** Start **

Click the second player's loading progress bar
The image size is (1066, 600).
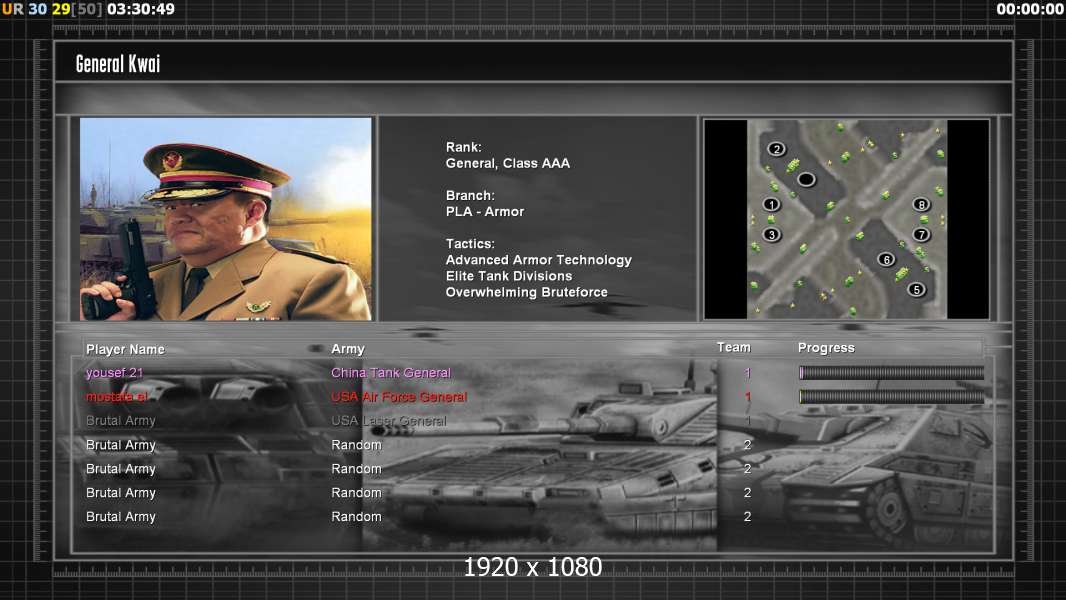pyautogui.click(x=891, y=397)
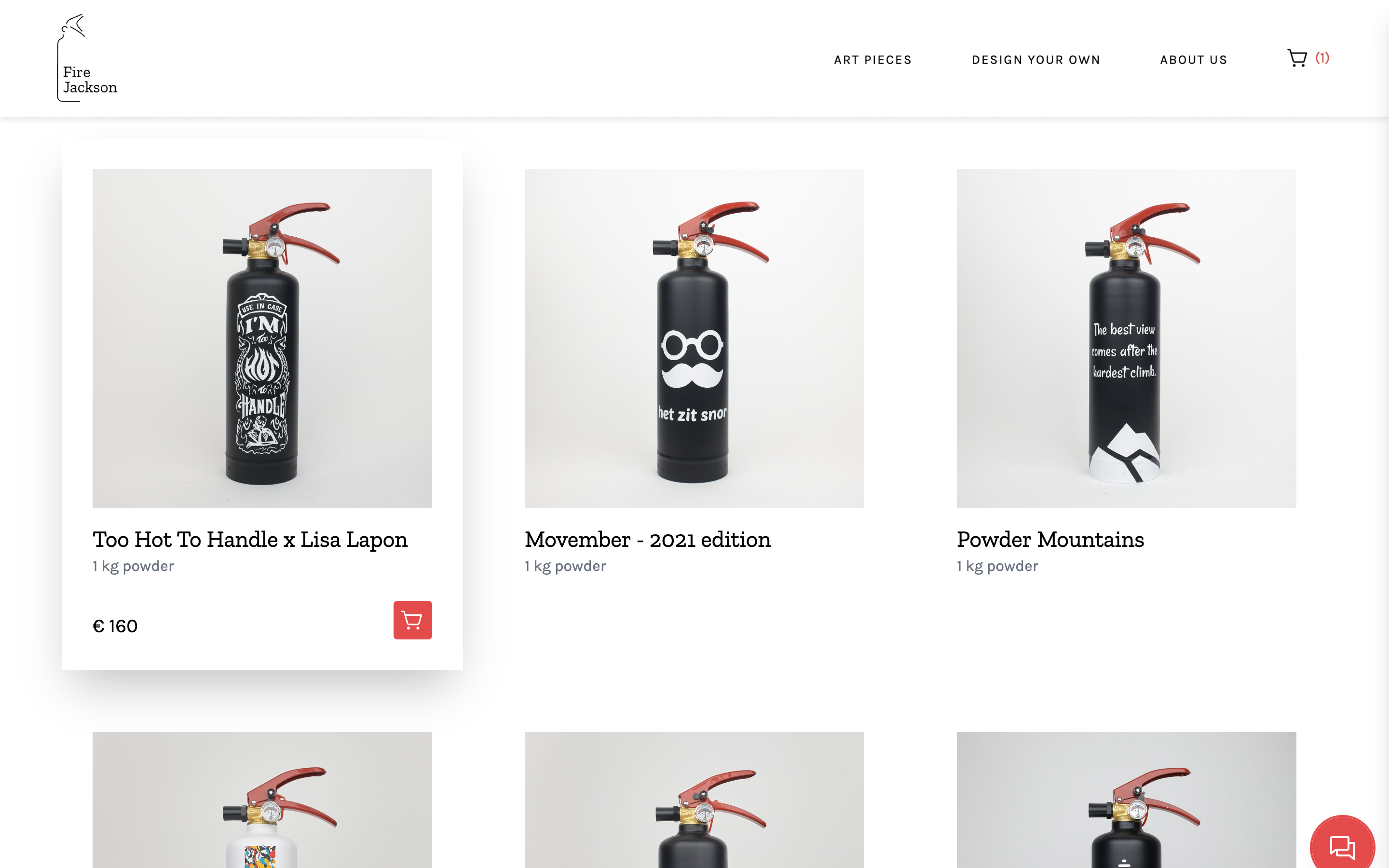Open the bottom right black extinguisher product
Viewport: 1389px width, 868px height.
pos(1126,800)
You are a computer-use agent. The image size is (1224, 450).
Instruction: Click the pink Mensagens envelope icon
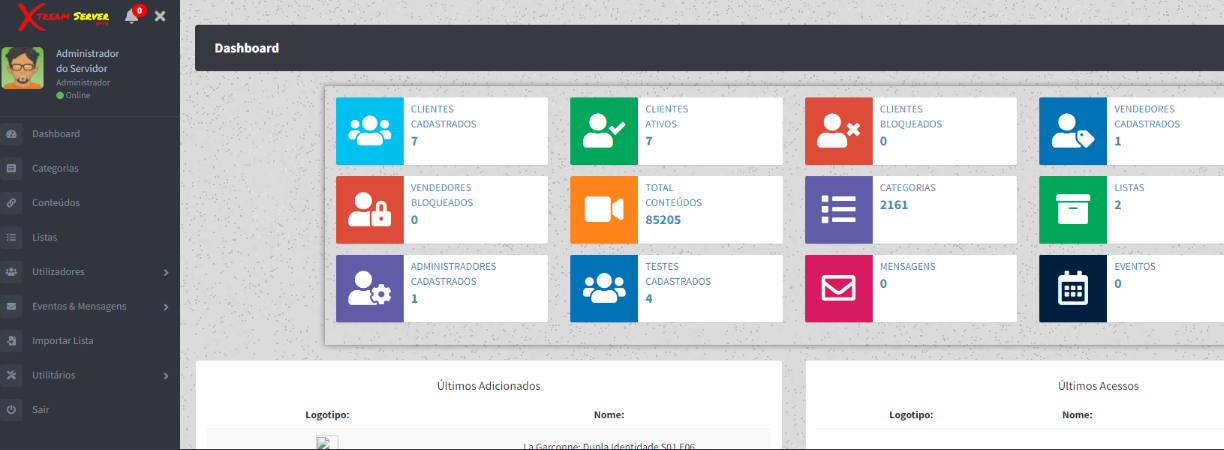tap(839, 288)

** End **

Can you format the lines above as a Markdown table with the columns Row and Line, starting with the line containing "You are a computer-use" and going on through the end of the records? Number each row, leave out blank lines, and omit the pictures.

**Output for this task:**
| Row | Line |
|---|---|
| 1 | You are a computer-use agent. The image size is (1224, 450). |
| 2 | Instruction: Click the pink Mensagens envelope icon |
| 3 | tap(839, 288) |